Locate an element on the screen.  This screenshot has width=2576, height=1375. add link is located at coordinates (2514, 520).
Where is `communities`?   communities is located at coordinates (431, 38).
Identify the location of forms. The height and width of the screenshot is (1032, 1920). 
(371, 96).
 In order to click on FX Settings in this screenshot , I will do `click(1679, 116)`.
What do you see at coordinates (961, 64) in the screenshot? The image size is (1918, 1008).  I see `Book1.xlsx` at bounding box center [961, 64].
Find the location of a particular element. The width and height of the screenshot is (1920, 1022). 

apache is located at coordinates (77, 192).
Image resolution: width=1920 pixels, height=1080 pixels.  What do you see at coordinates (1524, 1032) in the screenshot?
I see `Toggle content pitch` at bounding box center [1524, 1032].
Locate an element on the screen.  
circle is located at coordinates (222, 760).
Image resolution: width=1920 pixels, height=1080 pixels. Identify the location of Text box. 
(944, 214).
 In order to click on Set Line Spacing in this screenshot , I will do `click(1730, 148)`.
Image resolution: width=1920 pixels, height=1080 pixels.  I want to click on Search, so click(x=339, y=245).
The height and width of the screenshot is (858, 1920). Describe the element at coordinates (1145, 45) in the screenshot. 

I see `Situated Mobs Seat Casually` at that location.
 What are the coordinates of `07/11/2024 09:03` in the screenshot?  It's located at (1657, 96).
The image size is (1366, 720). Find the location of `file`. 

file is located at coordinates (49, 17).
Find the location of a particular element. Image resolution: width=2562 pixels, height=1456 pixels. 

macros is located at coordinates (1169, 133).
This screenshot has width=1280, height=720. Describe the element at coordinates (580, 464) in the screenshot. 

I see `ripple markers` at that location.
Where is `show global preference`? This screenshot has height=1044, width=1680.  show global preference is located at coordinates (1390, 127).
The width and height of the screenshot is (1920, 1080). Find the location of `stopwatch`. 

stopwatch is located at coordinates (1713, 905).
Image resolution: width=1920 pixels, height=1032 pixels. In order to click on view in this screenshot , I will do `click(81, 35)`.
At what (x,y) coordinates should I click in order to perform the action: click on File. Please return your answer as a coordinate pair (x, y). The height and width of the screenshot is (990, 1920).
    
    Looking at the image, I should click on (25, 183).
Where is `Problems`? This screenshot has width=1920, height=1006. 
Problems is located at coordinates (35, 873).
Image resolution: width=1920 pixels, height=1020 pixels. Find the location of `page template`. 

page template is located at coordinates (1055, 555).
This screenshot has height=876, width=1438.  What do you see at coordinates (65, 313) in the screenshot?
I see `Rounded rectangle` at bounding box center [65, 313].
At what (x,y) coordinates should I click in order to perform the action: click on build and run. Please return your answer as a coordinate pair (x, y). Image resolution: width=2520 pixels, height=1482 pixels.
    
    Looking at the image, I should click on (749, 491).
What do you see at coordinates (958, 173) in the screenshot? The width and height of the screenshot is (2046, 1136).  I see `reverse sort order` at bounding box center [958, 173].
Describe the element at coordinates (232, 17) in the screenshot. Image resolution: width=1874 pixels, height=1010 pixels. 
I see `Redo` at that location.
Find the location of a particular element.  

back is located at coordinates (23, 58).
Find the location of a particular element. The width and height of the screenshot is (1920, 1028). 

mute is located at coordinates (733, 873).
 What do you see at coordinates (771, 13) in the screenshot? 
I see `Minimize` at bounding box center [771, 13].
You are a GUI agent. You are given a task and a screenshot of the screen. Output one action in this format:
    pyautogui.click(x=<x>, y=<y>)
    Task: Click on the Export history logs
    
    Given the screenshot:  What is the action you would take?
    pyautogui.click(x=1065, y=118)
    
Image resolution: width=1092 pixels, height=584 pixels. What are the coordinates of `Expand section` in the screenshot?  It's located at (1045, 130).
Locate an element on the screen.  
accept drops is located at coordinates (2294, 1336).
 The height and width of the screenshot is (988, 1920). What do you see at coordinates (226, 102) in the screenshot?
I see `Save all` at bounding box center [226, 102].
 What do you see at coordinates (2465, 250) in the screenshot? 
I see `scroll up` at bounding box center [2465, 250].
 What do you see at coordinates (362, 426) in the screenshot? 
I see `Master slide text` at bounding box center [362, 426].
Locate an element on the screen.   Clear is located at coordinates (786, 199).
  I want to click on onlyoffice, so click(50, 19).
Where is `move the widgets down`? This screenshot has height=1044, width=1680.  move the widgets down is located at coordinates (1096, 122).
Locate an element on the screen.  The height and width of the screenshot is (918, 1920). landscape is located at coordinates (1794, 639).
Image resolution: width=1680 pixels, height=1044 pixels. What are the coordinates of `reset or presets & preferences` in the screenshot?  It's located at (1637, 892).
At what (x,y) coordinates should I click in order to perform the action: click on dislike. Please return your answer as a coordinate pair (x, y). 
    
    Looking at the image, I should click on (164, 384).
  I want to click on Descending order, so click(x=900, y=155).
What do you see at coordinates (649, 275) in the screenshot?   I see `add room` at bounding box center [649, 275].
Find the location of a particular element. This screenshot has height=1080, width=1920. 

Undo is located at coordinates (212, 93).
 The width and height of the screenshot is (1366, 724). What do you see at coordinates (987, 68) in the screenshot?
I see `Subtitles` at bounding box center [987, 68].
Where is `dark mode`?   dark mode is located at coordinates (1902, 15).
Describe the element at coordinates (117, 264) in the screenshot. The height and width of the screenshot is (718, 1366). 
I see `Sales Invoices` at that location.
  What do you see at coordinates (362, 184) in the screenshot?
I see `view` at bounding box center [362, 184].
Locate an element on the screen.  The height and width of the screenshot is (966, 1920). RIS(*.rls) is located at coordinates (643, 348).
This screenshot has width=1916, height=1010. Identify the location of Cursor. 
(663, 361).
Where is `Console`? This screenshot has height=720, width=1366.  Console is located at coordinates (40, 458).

################

**Set task**
Transcribe every one of the entries above word for word, leaving each line unchanged.

**Result**
Locate an element on the screen.  This screenshot has width=2576, height=1375. add link is located at coordinates (2514, 520).
Where is `communities`?   communities is located at coordinates (431, 38).
Identify the location of forms. The height and width of the screenshot is (1032, 1920). 
(371, 96).
 In order to click on FX Settings in this screenshot , I will do `click(1679, 116)`.
What do you see at coordinates (961, 64) in the screenshot? The image size is (1918, 1008).  I see `Book1.xlsx` at bounding box center [961, 64].
Find the location of a particular element. The width and height of the screenshot is (1920, 1022). 

apache is located at coordinates (77, 192).
Image resolution: width=1920 pixels, height=1080 pixels.  What do you see at coordinates (1524, 1032) in the screenshot?
I see `Toggle content pitch` at bounding box center [1524, 1032].
Locate an element on the screen.  
circle is located at coordinates (222, 760).
Image resolution: width=1920 pixels, height=1080 pixels. Identify the location of Text box. 
(944, 214).
 In order to click on Set Line Spacing in this screenshot , I will do `click(1730, 148)`.
Image resolution: width=1920 pixels, height=1080 pixels.  I want to click on Search, so click(x=339, y=245).
The height and width of the screenshot is (858, 1920). Describe the element at coordinates (1145, 45) in the screenshot. 

I see `Situated Mobs Seat Casually` at that location.
 What are the coordinates of `07/11/2024 09:03` in the screenshot?  It's located at (1657, 96).
The image size is (1366, 720). Find the location of `file`. 

file is located at coordinates (49, 17).
Find the location of a particular element. Image resolution: width=2562 pixels, height=1456 pixels. 

macros is located at coordinates (1169, 133).
This screenshot has width=1280, height=720. Describe the element at coordinates (580, 464) in the screenshot. 

I see `ripple markers` at that location.
Where is `show global preference`? This screenshot has height=1044, width=1680.  show global preference is located at coordinates (1390, 127).
The width and height of the screenshot is (1920, 1080). Find the location of `stopwatch`. 

stopwatch is located at coordinates (1713, 905).
Image resolution: width=1920 pixels, height=1032 pixels. In order to click on view in this screenshot , I will do `click(81, 35)`.
At what (x,y) coordinates should I click in order to perform the action: click on File. Please return your answer as a coordinate pair (x, y). The height and width of the screenshot is (990, 1920).
    
    Looking at the image, I should click on (25, 183).
Where is `Problems`? This screenshot has width=1920, height=1006. 
Problems is located at coordinates (35, 873).
Image resolution: width=1920 pixels, height=1020 pixels. Find the location of `page template`. 

page template is located at coordinates (1055, 555).
This screenshot has height=876, width=1438.  What do you see at coordinates (65, 313) in the screenshot?
I see `Rounded rectangle` at bounding box center [65, 313].
At what (x,y) coordinates should I click in order to perform the action: click on build and run. Please return your answer as a coordinate pair (x, y). Image resolution: width=2520 pixels, height=1482 pixels.
    
    Looking at the image, I should click on (749, 491).
What do you see at coordinates (958, 173) in the screenshot? The width and height of the screenshot is (2046, 1136).  I see `reverse sort order` at bounding box center [958, 173].
Describe the element at coordinates (232, 17) in the screenshot. Image resolution: width=1874 pixels, height=1010 pixels. 
I see `Redo` at that location.
Find the location of a particular element.  

back is located at coordinates (23, 58).
Find the location of a particular element. The width and height of the screenshot is (1920, 1028). 

mute is located at coordinates (733, 873).
 What do you see at coordinates (771, 13) in the screenshot? 
I see `Minimize` at bounding box center [771, 13].
You are a GUI agent. You are given a task and a screenshot of the screen. Output one action in this format:
    pyautogui.click(x=<x>, y=<y>)
    Task: Click on the Export history logs
    
    Given the screenshot:  What is the action you would take?
    pyautogui.click(x=1065, y=118)
    
Image resolution: width=1092 pixels, height=584 pixels. What are the coordinates of `Expand section` in the screenshot?  It's located at (1045, 130).
Locate an element on the screen.  
accept drops is located at coordinates (2294, 1336).
 The height and width of the screenshot is (988, 1920). What do you see at coordinates (226, 102) in the screenshot?
I see `Save all` at bounding box center [226, 102].
 What do you see at coordinates (2465, 250) in the screenshot? 
I see `scroll up` at bounding box center [2465, 250].
 What do you see at coordinates (362, 426) in the screenshot? 
I see `Master slide text` at bounding box center [362, 426].
Locate an element on the screen.   Clear is located at coordinates (786, 199).
  I want to click on onlyoffice, so click(50, 19).
Where is `move the widgets down`? This screenshot has height=1044, width=1680.  move the widgets down is located at coordinates (1096, 122).
Locate an element on the screen.  The height and width of the screenshot is (918, 1920). landscape is located at coordinates (1794, 639).
Image resolution: width=1680 pixels, height=1044 pixels. What are the coordinates of `reset or presets & preferences` in the screenshot?  It's located at (1637, 892).
At what (x,y) coordinates should I click in order to perform the action: click on dislike. Please return your answer as a coordinate pair (x, y). 
    
    Looking at the image, I should click on (164, 384).
  I want to click on Descending order, so click(x=900, y=155).
What do you see at coordinates (649, 275) in the screenshot?   I see `add room` at bounding box center [649, 275].
Find the location of a particular element. This screenshot has height=1080, width=1920. 

Undo is located at coordinates (212, 93).
 The width and height of the screenshot is (1366, 724). What do you see at coordinates (987, 68) in the screenshot?
I see `Subtitles` at bounding box center [987, 68].
Where is `dark mode`?   dark mode is located at coordinates (1902, 15).
Describe the element at coordinates (117, 264) in the screenshot. The height and width of the screenshot is (718, 1366). 
I see `Sales Invoices` at that location.
  What do you see at coordinates (362, 184) in the screenshot?
I see `view` at bounding box center [362, 184].
Locate an element on the screen.  The height and width of the screenshot is (966, 1920). RIS(*.rls) is located at coordinates (643, 348).
This screenshot has width=1916, height=1010. Identify the location of Cursor. 
(663, 361).
Where is `Console`? This screenshot has height=720, width=1366.  Console is located at coordinates (40, 458).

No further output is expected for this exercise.